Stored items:
++++++++++
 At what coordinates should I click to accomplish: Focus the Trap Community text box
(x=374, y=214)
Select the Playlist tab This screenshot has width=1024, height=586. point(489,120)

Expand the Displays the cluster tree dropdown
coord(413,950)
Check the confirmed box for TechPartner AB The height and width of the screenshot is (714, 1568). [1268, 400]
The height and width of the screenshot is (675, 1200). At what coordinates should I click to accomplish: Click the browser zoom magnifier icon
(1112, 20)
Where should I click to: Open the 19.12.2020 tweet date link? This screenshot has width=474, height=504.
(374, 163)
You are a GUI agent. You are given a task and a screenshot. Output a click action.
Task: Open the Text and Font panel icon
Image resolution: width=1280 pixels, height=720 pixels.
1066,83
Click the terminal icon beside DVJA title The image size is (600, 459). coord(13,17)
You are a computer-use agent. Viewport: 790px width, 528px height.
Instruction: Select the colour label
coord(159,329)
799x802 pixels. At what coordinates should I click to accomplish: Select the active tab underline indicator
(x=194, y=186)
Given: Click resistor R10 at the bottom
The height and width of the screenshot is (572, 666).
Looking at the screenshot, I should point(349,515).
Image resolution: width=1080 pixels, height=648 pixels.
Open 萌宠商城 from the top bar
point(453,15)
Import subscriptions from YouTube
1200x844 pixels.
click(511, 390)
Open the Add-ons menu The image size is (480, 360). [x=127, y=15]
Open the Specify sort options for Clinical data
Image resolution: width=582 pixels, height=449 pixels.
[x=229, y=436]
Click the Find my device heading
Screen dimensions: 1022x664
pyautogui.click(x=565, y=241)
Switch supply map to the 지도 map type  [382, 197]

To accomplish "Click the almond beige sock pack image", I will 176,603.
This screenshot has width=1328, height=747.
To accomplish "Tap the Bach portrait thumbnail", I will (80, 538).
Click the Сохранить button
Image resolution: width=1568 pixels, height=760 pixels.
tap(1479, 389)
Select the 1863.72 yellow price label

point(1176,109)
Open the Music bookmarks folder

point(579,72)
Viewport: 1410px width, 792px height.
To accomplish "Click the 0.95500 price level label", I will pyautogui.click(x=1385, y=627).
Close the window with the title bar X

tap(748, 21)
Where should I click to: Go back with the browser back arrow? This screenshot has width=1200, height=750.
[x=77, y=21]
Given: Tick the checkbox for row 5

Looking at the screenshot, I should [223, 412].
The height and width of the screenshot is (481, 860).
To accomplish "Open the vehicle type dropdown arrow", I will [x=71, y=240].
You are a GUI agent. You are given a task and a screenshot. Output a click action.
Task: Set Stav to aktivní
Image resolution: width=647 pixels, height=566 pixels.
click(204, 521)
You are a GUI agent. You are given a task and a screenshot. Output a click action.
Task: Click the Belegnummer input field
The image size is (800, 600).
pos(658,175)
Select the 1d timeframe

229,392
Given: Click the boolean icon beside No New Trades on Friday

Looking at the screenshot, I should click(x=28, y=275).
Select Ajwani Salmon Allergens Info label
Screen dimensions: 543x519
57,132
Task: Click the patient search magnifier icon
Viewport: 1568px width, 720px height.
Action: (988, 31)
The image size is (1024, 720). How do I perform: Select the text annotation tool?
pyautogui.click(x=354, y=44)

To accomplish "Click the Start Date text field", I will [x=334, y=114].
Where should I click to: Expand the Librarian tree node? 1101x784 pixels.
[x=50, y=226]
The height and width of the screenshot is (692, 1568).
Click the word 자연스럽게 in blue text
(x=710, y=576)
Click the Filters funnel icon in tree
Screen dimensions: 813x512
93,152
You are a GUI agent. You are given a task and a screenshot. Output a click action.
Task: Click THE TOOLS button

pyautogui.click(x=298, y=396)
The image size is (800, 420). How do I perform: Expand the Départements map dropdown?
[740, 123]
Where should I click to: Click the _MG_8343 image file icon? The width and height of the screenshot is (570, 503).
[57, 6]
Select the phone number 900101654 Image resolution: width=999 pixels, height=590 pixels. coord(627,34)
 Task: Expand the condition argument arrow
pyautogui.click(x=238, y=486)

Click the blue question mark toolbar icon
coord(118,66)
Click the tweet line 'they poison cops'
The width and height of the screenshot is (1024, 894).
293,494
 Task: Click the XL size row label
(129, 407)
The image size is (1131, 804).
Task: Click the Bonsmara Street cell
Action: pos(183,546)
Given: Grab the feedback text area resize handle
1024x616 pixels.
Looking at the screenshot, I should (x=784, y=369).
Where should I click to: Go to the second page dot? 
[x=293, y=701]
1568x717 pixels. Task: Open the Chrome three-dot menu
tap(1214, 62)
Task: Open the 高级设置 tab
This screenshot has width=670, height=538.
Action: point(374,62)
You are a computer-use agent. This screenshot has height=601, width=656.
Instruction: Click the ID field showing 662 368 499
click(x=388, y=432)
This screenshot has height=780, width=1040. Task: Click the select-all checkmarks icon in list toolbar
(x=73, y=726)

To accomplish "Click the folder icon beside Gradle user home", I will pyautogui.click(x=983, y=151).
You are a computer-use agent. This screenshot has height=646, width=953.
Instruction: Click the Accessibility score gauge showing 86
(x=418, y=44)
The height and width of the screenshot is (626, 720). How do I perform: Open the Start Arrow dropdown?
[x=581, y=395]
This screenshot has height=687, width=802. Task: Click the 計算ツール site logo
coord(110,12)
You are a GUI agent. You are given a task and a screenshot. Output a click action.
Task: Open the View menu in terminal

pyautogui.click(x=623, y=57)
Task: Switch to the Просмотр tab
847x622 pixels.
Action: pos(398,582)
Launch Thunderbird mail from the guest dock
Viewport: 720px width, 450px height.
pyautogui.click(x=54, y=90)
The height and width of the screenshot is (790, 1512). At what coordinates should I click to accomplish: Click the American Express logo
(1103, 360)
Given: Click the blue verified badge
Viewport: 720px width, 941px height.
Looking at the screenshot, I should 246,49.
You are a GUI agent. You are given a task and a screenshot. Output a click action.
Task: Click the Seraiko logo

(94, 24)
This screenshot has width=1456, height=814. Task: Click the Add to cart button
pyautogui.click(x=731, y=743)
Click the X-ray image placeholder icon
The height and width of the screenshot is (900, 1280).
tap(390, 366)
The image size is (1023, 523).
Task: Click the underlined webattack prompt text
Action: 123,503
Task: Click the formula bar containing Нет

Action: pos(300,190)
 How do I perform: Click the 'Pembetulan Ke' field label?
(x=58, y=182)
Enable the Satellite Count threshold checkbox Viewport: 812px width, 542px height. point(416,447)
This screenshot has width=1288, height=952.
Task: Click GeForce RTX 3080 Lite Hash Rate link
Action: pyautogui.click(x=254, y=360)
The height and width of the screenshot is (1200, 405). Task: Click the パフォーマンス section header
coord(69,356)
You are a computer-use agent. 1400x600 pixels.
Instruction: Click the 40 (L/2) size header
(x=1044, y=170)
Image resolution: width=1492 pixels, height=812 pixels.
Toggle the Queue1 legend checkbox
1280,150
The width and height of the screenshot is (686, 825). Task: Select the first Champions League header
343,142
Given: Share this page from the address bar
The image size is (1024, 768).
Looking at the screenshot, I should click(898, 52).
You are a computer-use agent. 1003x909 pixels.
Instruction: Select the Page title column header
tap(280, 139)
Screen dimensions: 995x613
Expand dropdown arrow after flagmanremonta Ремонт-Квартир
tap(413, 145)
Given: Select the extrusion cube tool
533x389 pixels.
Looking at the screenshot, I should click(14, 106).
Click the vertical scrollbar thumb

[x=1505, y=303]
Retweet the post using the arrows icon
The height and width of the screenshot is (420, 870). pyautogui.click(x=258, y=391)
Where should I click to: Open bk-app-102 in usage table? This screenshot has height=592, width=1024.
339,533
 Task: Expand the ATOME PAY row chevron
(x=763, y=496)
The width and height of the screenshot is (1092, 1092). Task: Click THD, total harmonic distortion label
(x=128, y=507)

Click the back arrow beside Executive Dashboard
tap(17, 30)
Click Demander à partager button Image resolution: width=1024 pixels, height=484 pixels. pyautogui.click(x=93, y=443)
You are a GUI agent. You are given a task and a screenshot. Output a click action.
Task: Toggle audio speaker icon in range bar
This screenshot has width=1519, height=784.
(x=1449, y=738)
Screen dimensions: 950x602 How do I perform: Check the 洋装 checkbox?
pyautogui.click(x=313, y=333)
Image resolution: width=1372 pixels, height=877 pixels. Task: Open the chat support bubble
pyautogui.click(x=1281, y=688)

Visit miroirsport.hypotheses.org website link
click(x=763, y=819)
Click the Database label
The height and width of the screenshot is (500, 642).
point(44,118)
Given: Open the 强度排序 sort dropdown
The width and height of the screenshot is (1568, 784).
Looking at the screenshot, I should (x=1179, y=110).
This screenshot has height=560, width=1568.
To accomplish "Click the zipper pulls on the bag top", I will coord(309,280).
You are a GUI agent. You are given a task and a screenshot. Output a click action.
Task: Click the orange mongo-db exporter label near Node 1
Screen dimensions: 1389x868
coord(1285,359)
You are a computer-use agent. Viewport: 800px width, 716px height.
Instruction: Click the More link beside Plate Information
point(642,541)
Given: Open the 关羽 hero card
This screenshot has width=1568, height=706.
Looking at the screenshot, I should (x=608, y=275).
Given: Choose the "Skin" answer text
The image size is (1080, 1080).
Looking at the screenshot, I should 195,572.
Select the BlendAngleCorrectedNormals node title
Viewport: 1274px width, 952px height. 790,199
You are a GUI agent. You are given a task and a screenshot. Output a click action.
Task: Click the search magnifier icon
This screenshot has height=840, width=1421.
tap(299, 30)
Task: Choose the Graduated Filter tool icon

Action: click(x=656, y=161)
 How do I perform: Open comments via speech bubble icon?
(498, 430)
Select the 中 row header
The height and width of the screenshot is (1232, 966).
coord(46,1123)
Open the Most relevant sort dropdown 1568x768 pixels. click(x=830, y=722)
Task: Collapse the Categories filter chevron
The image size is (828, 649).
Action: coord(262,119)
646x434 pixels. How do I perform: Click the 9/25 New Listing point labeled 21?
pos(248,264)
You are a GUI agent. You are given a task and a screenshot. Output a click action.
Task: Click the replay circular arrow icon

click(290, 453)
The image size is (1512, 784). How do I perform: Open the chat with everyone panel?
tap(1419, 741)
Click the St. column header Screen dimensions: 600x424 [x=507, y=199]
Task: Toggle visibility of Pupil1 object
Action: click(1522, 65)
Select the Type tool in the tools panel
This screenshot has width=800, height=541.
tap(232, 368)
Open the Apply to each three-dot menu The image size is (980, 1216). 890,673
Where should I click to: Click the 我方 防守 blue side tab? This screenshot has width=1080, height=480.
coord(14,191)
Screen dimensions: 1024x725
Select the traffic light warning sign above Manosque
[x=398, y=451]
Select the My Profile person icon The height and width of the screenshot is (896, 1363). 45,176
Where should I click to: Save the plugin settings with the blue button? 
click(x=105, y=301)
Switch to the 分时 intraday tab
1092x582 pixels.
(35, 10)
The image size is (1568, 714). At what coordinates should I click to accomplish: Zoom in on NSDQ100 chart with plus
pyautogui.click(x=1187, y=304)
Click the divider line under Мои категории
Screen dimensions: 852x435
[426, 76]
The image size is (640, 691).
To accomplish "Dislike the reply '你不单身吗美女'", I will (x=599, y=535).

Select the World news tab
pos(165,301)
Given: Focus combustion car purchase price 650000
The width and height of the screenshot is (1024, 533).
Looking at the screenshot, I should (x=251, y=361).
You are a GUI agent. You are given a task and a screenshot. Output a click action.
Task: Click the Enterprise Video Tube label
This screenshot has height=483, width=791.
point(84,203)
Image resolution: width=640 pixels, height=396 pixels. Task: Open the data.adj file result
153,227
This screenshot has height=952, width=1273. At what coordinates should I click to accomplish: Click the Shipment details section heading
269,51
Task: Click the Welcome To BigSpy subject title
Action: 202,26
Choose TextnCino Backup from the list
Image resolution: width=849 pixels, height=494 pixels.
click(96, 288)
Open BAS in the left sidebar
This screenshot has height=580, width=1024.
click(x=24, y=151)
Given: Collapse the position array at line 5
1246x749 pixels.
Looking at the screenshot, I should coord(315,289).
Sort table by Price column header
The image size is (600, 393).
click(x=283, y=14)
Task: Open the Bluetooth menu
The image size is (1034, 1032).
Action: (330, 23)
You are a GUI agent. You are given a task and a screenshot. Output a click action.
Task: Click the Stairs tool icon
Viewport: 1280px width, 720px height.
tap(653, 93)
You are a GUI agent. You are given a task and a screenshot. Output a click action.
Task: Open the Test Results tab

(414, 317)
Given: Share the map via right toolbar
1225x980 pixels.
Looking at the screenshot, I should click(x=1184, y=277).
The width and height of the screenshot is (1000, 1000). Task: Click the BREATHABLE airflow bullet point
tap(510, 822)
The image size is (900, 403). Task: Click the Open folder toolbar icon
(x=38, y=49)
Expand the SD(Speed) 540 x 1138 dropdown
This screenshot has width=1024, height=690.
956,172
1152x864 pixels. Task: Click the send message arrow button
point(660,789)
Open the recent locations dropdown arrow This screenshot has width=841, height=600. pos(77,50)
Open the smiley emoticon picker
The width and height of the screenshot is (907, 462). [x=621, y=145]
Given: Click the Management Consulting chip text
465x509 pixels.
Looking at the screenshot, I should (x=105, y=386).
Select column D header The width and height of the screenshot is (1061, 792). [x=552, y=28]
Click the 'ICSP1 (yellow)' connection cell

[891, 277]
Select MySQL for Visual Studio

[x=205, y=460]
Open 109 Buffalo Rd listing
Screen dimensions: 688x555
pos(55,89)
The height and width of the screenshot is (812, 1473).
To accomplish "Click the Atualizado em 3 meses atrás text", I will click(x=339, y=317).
++++++++++
HOW TO COMPLETE THIS TASK: Set down, exactly as they appear, the lines above from the first one to the line that holds "Viewport: 1410px width, 792px height.", both included, please, and no others.

YOUR SOLUTION:
 At what coordinates should I click to accomplish: Focus the Trap Community text box
(x=374, y=214)
Select the Playlist tab This screenshot has width=1024, height=586. point(489,120)

Expand the Displays the cluster tree dropdown
coord(413,950)
Check the confirmed box for TechPartner AB The height and width of the screenshot is (714, 1568). [1268, 400]
The height and width of the screenshot is (675, 1200). At what coordinates should I click to accomplish: Click the browser zoom magnifier icon
(1112, 20)
Where should I click to: Open the 19.12.2020 tweet date link? This screenshot has width=474, height=504.
(374, 163)
You are a GUI agent. You are given a task and a screenshot. Output a click action.
Task: Open the Text and Font panel icon
Image resolution: width=1280 pixels, height=720 pixels.
1066,83
Click the terminal icon beside DVJA title The image size is (600, 459). coord(13,17)
You are a computer-use agent. Viewport: 790px width, 528px height.
Instruction: Select the colour label
coord(159,329)
799x802 pixels. At what coordinates should I click to accomplish: Select the active tab underline indicator
(x=194, y=186)
Given: Click resistor R10 at the bottom
The height and width of the screenshot is (572, 666).
Looking at the screenshot, I should point(349,515).
Image resolution: width=1080 pixels, height=648 pixels.
Open 萌宠商城 from the top bar
point(453,15)
Import subscriptions from YouTube
1200x844 pixels.
click(511, 390)
Open the Add-ons menu The image size is (480, 360). [x=127, y=15]
Open the Specify sort options for Clinical data
Image resolution: width=582 pixels, height=449 pixels.
[x=229, y=436]
Click the Find my device heading
Screen dimensions: 1022x664
pyautogui.click(x=565, y=241)
Switch supply map to the 지도 map type  [382, 197]

To accomplish "Click the almond beige sock pack image", I will 176,603.
This screenshot has width=1328, height=747.
To accomplish "Tap the Bach portrait thumbnail", I will (80, 538).
Click the Сохранить button
Image resolution: width=1568 pixels, height=760 pixels.
tap(1479, 389)
Select the 1863.72 yellow price label

point(1176,109)
Open the Music bookmarks folder

point(579,72)
Viewport: 1410px width, 792px height.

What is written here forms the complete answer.